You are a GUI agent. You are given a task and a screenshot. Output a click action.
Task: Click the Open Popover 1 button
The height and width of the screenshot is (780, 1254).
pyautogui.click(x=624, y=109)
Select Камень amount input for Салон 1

______________________________

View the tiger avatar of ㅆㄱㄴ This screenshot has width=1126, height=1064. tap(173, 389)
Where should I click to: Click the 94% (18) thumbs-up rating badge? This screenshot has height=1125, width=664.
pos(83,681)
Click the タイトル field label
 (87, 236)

______________________________

YOUR GOAL → Could you transcribe the entries above word for word, from the line with "You are a GUI" down to the line with "Select Камень amount input for Салон 1", keeping both?

EXERCISE OUTPUT →
You are a GUI agent. You are given a task and a screenshot. Output a click action.
Task: Click the Open Popover 1 button
The height and width of the screenshot is (780, 1254).
pyautogui.click(x=624, y=109)
Select Камень amount input for Салон 1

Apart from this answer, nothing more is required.